= Beginning of Section =

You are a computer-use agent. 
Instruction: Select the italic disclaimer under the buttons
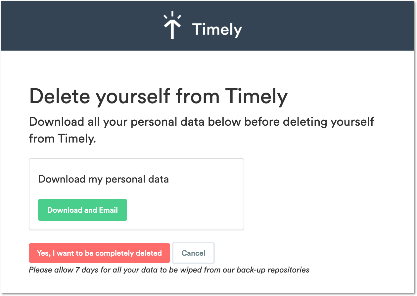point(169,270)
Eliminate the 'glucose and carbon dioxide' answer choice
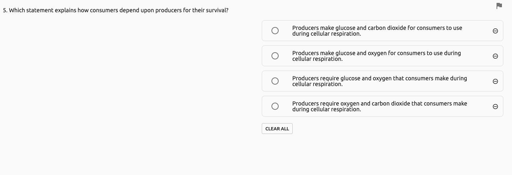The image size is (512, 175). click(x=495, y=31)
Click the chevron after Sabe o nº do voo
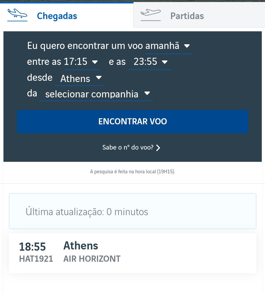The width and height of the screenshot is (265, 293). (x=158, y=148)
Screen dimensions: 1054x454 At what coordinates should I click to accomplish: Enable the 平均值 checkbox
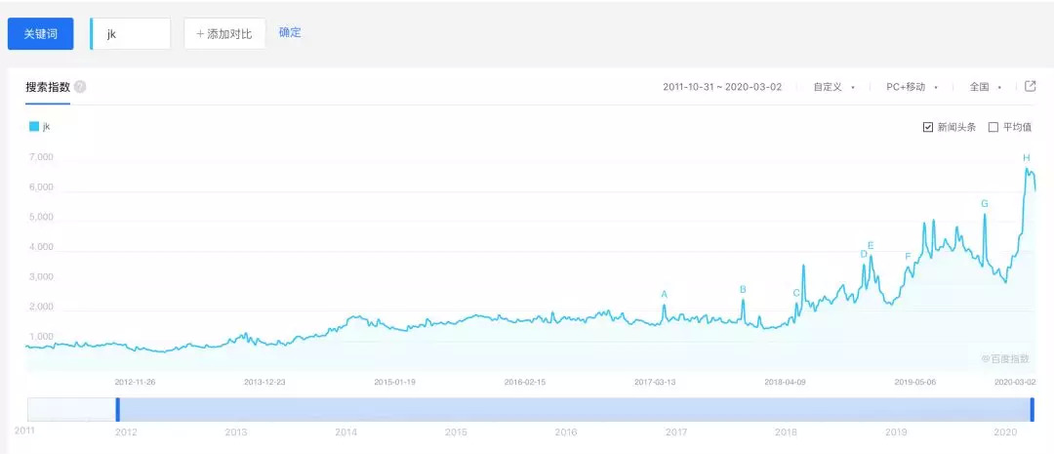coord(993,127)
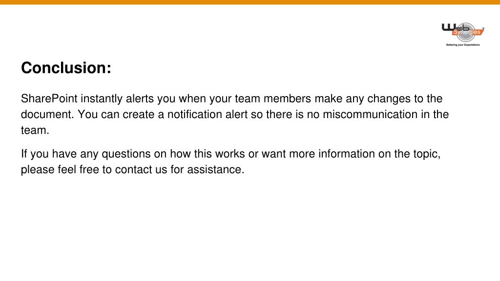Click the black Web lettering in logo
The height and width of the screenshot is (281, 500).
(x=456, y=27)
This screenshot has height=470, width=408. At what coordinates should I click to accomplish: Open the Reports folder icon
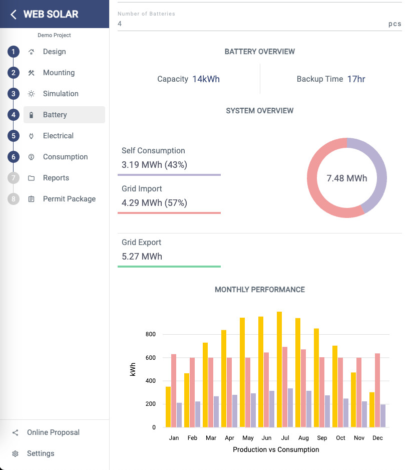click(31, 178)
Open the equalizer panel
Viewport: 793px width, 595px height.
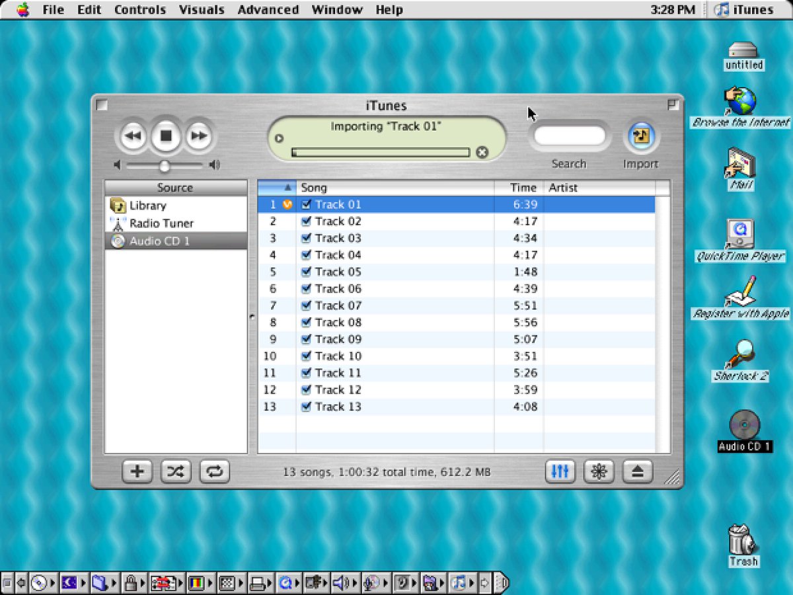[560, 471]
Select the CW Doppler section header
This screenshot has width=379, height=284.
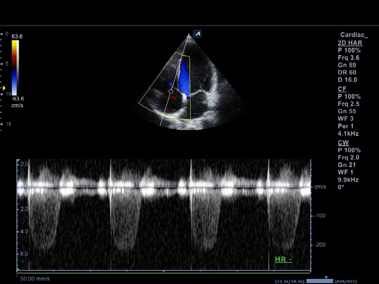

= End of Section =
= Beginning of Section =

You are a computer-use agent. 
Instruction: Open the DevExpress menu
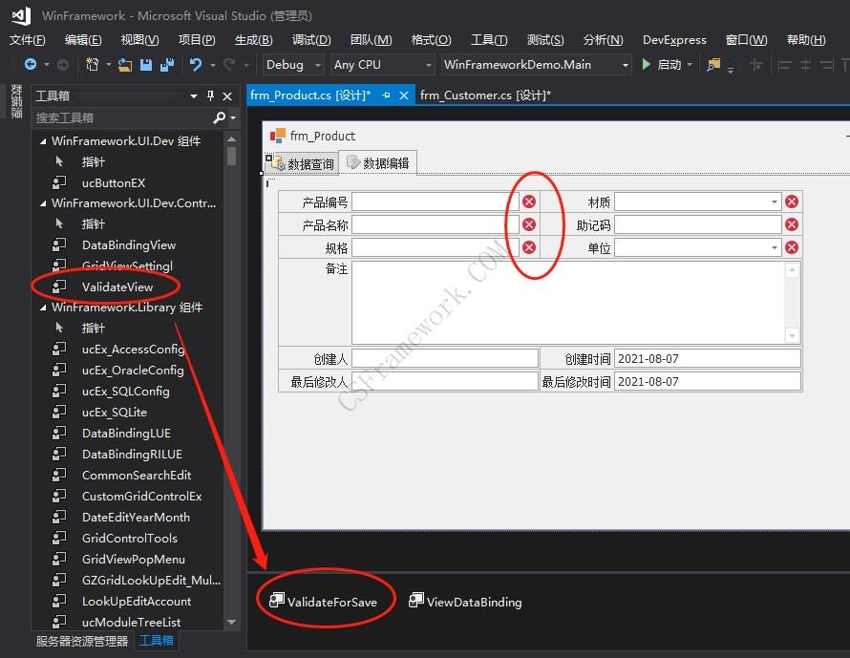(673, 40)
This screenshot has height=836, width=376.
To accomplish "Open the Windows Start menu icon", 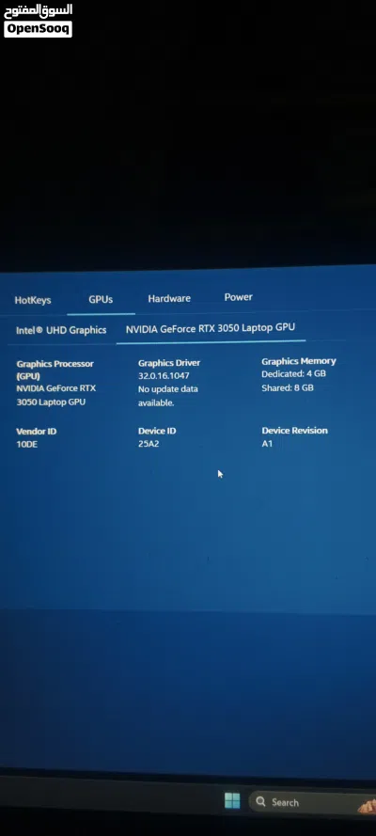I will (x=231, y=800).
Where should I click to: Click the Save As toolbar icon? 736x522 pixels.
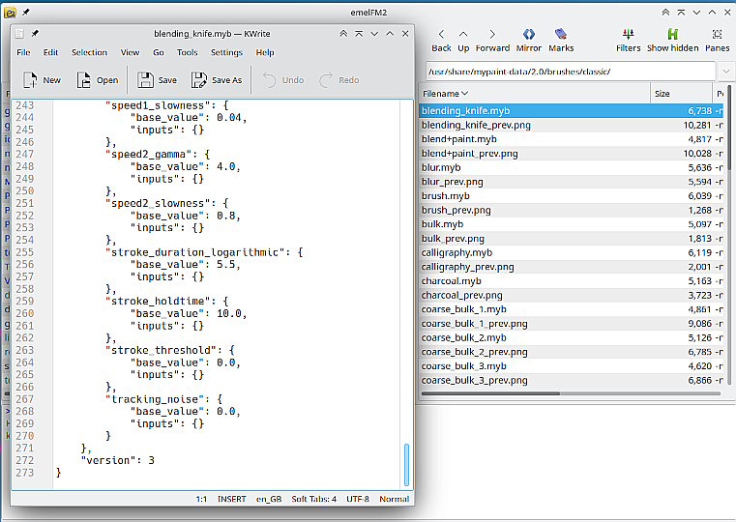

= End of Section =
= Beginning of Section =

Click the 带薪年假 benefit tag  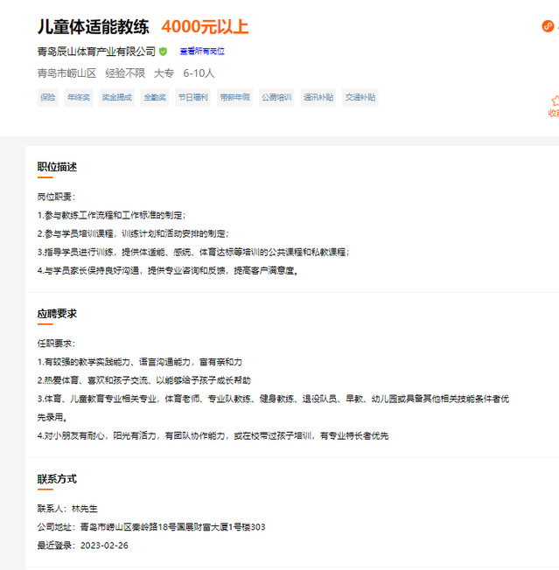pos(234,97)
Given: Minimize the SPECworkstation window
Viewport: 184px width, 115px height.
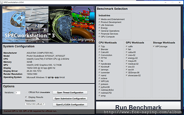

= End of Section =

DIRECTIONS FOR THIS TASK
In the data above, retype only the stretch from the line with "Open the equalizer panel" through the line with "This screenshot has width=379, height=284.", word for word, and skip any pictures.

WRITTEN ANSWER
Open the equalizer panel
Viewport: 793px width, 595px height.
[560, 471]
Select the CW Doppler section header
This screenshot has width=379, height=284.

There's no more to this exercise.